From Wikipedia, the free encyclopedia

Danish philosophy has a long tradition as part of Western philosophy.[1]

Perhaps the most influential Danish philosopher was Søren Kierkegaard, the creator of Christian existentialism, which inspired the philosophical movement of Existentialism. Kierkegaard had a few Danish followers, including Harald Høffding, who later in his life moved on to join the movement of positivism. Among Kierkegaard's other followers include Jean-Paul Sartre who was impressed with Kierkegaard's views on the individual, and Rollo May, who helped create humanistic psychology. Danish philosophy was also strongly influenced by French hermeneutics philosopher Paul Ricœur.[2]
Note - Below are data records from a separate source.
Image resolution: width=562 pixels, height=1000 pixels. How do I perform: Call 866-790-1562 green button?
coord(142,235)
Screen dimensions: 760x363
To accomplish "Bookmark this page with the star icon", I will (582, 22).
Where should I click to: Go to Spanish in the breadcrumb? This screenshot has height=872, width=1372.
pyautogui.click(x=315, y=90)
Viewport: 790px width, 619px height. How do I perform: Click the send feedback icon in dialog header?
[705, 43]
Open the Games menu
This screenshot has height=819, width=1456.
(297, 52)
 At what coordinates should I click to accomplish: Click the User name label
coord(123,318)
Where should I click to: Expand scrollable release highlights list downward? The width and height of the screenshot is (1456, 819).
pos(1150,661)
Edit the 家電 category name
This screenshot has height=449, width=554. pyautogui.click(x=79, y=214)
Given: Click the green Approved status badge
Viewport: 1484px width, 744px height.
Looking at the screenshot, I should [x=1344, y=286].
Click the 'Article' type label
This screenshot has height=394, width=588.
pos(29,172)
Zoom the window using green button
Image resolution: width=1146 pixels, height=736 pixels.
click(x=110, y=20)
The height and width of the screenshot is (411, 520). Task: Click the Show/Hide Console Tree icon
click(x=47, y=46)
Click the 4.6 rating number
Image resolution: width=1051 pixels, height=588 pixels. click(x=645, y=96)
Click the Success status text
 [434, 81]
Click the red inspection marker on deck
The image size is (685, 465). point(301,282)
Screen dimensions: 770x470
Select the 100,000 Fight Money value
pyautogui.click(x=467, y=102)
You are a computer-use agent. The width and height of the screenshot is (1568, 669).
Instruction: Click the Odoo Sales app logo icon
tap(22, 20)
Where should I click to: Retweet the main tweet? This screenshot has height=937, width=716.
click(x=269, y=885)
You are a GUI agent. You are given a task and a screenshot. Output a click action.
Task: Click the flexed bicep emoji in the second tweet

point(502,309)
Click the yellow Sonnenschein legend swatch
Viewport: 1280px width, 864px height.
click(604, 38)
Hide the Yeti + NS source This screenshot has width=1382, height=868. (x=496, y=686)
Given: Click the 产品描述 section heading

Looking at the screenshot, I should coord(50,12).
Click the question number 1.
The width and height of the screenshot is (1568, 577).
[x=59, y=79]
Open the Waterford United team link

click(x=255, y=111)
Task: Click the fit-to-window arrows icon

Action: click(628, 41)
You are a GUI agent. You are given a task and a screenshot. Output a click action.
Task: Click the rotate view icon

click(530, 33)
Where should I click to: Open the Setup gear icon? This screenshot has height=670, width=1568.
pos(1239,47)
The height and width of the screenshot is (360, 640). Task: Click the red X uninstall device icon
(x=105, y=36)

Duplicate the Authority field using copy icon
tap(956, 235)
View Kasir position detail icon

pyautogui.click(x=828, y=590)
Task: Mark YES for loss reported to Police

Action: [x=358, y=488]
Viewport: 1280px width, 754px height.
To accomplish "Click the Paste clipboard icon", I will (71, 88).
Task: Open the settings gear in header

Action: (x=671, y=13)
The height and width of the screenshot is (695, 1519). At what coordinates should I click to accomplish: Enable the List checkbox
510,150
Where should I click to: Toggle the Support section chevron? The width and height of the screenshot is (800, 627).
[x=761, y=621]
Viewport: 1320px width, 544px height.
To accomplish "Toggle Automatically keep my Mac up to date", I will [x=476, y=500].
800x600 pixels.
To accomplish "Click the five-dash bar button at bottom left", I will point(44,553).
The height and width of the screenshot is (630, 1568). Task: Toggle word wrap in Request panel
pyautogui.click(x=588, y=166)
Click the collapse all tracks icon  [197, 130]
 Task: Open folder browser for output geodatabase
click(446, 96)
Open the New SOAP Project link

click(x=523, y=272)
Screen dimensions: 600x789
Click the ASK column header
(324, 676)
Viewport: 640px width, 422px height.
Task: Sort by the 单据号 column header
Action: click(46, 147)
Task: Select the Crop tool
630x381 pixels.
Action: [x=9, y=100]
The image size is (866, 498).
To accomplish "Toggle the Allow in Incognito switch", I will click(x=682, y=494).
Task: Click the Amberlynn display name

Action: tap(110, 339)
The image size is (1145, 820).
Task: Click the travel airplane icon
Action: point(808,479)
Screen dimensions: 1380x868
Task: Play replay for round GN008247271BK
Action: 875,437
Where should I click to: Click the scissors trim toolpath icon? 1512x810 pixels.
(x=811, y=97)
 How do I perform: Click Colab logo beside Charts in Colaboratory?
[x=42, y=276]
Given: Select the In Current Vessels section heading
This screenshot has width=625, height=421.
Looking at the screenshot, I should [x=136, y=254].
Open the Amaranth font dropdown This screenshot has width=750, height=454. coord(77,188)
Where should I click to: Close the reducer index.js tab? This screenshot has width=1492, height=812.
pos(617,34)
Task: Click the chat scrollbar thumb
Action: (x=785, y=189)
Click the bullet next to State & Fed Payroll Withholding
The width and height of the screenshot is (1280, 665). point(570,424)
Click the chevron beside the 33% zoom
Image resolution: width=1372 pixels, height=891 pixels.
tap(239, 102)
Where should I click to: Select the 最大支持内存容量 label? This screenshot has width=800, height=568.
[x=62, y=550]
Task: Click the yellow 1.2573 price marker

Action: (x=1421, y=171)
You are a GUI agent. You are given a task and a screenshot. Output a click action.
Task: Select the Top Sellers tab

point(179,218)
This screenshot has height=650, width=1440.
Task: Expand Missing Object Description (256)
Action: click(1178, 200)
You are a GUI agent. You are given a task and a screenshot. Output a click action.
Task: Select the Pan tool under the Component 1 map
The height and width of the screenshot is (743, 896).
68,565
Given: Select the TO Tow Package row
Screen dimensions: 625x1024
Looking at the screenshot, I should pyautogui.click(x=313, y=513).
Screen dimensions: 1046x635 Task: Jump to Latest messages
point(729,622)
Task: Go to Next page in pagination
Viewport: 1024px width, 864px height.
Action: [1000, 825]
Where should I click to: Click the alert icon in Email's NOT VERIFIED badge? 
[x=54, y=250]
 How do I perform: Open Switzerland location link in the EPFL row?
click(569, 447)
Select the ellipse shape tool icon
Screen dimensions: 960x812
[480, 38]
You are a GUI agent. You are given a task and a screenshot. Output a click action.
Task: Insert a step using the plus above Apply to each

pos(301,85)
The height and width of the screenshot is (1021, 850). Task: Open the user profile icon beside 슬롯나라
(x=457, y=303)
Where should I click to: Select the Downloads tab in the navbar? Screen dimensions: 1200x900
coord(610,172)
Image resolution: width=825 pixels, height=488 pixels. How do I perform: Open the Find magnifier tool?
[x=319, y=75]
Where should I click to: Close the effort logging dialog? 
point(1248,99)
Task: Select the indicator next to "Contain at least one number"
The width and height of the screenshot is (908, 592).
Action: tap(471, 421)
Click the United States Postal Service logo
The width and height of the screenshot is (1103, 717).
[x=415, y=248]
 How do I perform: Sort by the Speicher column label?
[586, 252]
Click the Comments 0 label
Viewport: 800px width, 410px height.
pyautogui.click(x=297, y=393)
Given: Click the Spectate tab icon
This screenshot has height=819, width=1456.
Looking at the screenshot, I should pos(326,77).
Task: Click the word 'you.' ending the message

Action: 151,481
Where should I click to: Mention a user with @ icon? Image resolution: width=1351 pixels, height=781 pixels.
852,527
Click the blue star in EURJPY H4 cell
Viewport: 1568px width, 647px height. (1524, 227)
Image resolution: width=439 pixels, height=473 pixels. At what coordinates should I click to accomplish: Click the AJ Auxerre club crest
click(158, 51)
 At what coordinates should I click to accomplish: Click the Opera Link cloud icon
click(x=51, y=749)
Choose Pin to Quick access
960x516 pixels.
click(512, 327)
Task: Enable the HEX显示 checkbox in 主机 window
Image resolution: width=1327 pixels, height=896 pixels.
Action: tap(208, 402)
  1. ^ Schanz, Hans-Jørgen (2006-11-01). "Steen Ebbesen and Carl Henrik Koch, The Danish History of Philosophy, 5 volumes, Gyldendal 2002-2004". Northern European Journal of Philosophy. 7 (2): 148–155. doi:10.1515/SATS.2006.148. ISSN 1869-7577.
  2. ^ Rendtorff, Jacob Dahl (2020-11-26). "Paul Ricœur and Danish Philosophy: Dissemination of Ricœur's Philosophy in the Philosophical Debate in Denmark, Ricœur's Influence on Particular Danish Philosophers and Themes of Discussion in Denmark". Danish Yearbook of Philosophy. 53 (1): 84–107. doi:10.1163/24689300-05301002. ISSN 0070-2749.